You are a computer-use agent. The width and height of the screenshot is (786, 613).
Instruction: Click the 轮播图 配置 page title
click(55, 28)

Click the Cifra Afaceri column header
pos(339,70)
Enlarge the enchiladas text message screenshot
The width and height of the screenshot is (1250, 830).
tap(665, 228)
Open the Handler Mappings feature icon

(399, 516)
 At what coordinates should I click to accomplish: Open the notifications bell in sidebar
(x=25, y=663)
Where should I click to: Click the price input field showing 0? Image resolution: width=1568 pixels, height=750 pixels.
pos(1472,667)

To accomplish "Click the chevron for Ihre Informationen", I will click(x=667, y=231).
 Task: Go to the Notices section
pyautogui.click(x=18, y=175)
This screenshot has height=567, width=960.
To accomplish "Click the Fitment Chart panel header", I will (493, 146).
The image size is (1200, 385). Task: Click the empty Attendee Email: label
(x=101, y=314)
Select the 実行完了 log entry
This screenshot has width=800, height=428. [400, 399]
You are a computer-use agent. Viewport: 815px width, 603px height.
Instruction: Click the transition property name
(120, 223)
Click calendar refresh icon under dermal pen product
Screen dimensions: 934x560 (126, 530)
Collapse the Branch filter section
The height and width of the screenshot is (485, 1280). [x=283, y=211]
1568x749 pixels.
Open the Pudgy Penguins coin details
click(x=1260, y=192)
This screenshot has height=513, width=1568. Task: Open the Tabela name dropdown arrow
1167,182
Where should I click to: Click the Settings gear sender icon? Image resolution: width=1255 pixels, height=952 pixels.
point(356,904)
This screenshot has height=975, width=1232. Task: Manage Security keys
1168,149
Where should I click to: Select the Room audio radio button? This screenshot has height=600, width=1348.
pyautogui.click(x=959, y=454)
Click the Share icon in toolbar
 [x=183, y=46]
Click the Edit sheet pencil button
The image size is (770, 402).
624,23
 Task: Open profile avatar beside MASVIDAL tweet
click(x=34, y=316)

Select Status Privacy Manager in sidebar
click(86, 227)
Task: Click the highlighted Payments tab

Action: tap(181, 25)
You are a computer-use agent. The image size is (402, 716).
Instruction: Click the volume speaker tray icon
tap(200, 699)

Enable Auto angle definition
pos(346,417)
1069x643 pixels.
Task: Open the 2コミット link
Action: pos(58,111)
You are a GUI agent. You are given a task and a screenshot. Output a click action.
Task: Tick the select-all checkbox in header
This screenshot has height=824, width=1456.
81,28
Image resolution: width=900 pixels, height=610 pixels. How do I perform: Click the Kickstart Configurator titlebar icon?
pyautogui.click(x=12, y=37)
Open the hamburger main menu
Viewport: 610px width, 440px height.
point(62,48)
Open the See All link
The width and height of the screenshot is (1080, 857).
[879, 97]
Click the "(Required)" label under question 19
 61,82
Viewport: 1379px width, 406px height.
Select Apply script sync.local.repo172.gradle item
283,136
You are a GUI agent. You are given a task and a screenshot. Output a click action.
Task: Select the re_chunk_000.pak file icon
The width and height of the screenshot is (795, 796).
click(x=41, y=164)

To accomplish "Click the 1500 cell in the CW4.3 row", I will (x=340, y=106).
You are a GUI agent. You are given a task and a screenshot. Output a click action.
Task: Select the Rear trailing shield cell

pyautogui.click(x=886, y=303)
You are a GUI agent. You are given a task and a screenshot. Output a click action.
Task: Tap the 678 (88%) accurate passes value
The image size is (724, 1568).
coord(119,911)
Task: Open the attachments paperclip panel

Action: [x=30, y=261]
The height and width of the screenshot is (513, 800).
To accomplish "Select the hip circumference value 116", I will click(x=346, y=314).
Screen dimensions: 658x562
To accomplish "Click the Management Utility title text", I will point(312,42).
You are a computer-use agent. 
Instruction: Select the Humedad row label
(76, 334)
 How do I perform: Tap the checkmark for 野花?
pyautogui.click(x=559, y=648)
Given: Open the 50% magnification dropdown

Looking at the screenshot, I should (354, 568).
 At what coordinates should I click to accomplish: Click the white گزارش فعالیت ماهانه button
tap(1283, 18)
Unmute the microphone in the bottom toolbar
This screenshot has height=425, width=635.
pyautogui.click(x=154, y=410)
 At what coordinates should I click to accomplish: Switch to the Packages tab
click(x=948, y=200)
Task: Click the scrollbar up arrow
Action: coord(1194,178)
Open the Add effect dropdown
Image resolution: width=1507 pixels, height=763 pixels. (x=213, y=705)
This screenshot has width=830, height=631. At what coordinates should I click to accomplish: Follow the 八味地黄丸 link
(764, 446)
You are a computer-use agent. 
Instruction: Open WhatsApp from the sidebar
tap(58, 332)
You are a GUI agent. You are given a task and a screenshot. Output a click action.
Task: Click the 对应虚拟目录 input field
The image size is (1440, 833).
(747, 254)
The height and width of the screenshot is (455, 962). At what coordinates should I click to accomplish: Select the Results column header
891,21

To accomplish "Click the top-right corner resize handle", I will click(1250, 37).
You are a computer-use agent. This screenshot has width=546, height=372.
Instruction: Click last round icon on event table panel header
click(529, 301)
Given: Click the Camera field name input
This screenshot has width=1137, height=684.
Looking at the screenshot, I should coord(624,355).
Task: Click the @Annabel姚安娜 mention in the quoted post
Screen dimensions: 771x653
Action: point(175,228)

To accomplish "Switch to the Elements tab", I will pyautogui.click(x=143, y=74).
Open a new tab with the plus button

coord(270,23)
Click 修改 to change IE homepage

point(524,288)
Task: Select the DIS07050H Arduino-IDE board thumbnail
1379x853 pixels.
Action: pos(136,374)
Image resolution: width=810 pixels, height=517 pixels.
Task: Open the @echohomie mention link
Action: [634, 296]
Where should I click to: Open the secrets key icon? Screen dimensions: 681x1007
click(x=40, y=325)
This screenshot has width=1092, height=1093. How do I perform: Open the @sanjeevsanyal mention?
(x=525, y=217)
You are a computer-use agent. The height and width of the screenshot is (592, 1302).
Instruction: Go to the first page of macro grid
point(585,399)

# # # # #

Please output the records shown above, with every character intact.

■ **Solution to this exercise**:
You are a computer-use agent. The width and height of the screenshot is (786, 613).
Instruction: Click the 轮播图 配置 page title
click(55, 28)

Click the Cifra Afaceri column header
pos(339,70)
Enlarge the enchiladas text message screenshot
The width and height of the screenshot is (1250, 830).
tap(665, 228)
Open the Handler Mappings feature icon

(399, 516)
 At what coordinates should I click to accomplish: Open the notifications bell in sidebar
(x=25, y=663)
Where should I click to: Click the price input field showing 0? Image resolution: width=1568 pixels, height=750 pixels.
pos(1472,667)

To accomplish "Click the chevron for Ihre Informationen", I will click(x=667, y=231).
 Task: Go to the Notices section
pyautogui.click(x=18, y=175)
This screenshot has height=567, width=960.
To accomplish "Click the Fitment Chart panel header", I will (493, 146).
The image size is (1200, 385). Task: Click the empty Attendee Email: label
(x=101, y=314)
Select the 実行完了 log entry
This screenshot has width=800, height=428. [400, 399]
You are a computer-use agent. Viewport: 815px width, 603px height.
Instruction: Click the transition property name
(120, 223)
Click calendar refresh icon under dermal pen product
Screen dimensions: 934x560 (126, 530)
Collapse the Branch filter section
The height and width of the screenshot is (485, 1280). [x=283, y=211]
1568x749 pixels.
Open the Pudgy Penguins coin details
click(x=1260, y=192)
This screenshot has height=513, width=1568. Task: Open the Tabela name dropdown arrow
1167,182
Where should I click to: Click the Settings gear sender icon? Image resolution: width=1255 pixels, height=952 pixels.
point(356,904)
This screenshot has height=975, width=1232. Task: Manage Security keys
1168,149
Where should I click to: Select the Room audio radio button? This screenshot has height=600, width=1348.
pyautogui.click(x=959, y=454)
Click the Share icon in toolbar
 [x=183, y=46]
Click the Edit sheet pencil button
The image size is (770, 402).
624,23
 Task: Open profile avatar beside MASVIDAL tweet
click(x=34, y=316)

Select Status Privacy Manager in sidebar
click(86, 227)
Task: Click the highlighted Payments tab

Action: tap(181, 25)
You are a computer-use agent. The image size is (402, 716).
Instruction: Click the volume speaker tray icon
tap(200, 699)

Enable Auto angle definition
pos(346,417)
1069x643 pixels.
Task: Open the 2コミット link
Action: pos(58,111)
You are a GUI agent. You are given a task and a screenshot. Output a click action.
Task: Tick the select-all checkbox in header
This screenshot has height=824, width=1456.
81,28
Image resolution: width=900 pixels, height=610 pixels. How do I perform: Click the Kickstart Configurator titlebar icon?
pyautogui.click(x=12, y=37)
Open the hamburger main menu
Viewport: 610px width, 440px height.
point(62,48)
Open the See All link
The width and height of the screenshot is (1080, 857).
[879, 97]
Click the "(Required)" label under question 19
 61,82
Viewport: 1379px width, 406px height.
Select Apply script sync.local.repo172.gradle item
283,136
You are a GUI agent. You are given a task and a screenshot. Output a click action.
Task: Select the re_chunk_000.pak file icon
The width and height of the screenshot is (795, 796).
click(x=41, y=164)

To accomplish "Click the 1500 cell in the CW4.3 row", I will (x=340, y=106).
You are a GUI agent. You are given a task and a screenshot. Output a click action.
Task: Select the Rear trailing shield cell

pyautogui.click(x=886, y=303)
You are a GUI agent. You are given a task and a screenshot. Output a click action.
Task: Tap the 678 (88%) accurate passes value
The image size is (724, 1568).
coord(119,911)
Task: Open the attachments paperclip panel

Action: [x=30, y=261]
The height and width of the screenshot is (513, 800).
To accomplish "Select the hip circumference value 116", I will click(x=346, y=314).
Screen dimensions: 658x562
To accomplish "Click the Management Utility title text", I will point(312,42).
You are a computer-use agent. 
Instruction: Select the Humedad row label
(76, 334)
 How do I perform: Tap the checkmark for 野花?
pyautogui.click(x=559, y=648)
Given: Open the 50% magnification dropdown

Looking at the screenshot, I should (354, 568).
 At what coordinates should I click to accomplish: Click the white گزارش فعالیت ماهانه button
tap(1283, 18)
Unmute the microphone in the bottom toolbar
This screenshot has height=425, width=635.
pyautogui.click(x=154, y=410)
 At what coordinates should I click to accomplish: Switch to the Packages tab
click(x=948, y=200)
Task: Click the scrollbar up arrow
Action: coord(1194,178)
Open the Add effect dropdown
Image resolution: width=1507 pixels, height=763 pixels. (x=213, y=705)
This screenshot has width=830, height=631. At what coordinates should I click to accomplish: Follow the 八味地黄丸 link
(764, 446)
You are a computer-use agent. 
Instruction: Open WhatsApp from the sidebar
tap(58, 332)
You are a GUI agent. You are given a task and a screenshot. Output a click action.
Task: Click the 对应虚拟目录 input field
The image size is (1440, 833).
(747, 254)
The height and width of the screenshot is (455, 962). At what coordinates should I click to accomplish: Select the Results column header
891,21

To accomplish "Click the top-right corner resize handle", I will click(1250, 37).
You are a computer-use agent. This screenshot has width=546, height=372.
Instruction: Click last round icon on event table panel header
click(529, 301)
Given: Click the Camera field name input
This screenshot has width=1137, height=684.
Looking at the screenshot, I should coord(624,355).
Task: Click the @Annabel姚安娜 mention in the quoted post
Screen dimensions: 771x653
Action: point(175,228)

To accomplish "Switch to the Elements tab", I will pyautogui.click(x=143, y=74).
Open a new tab with the plus button

coord(270,23)
Click 修改 to change IE homepage

point(524,288)
Task: Select the DIS07050H Arduino-IDE board thumbnail
1379x853 pixels.
Action: pos(136,374)
Image resolution: width=810 pixels, height=517 pixels.
Task: Open the @echohomie mention link
Action: [634, 296]
Where should I click to: Open the secrets key icon? Screen dimensions: 681x1007
click(x=40, y=325)
This screenshot has width=1092, height=1093. How do I perform: Open the @sanjeevsanyal mention?
(x=525, y=217)
You are a computer-use agent. The height and width of the screenshot is (592, 1302).
Instruction: Go to the first page of macro grid
point(585,399)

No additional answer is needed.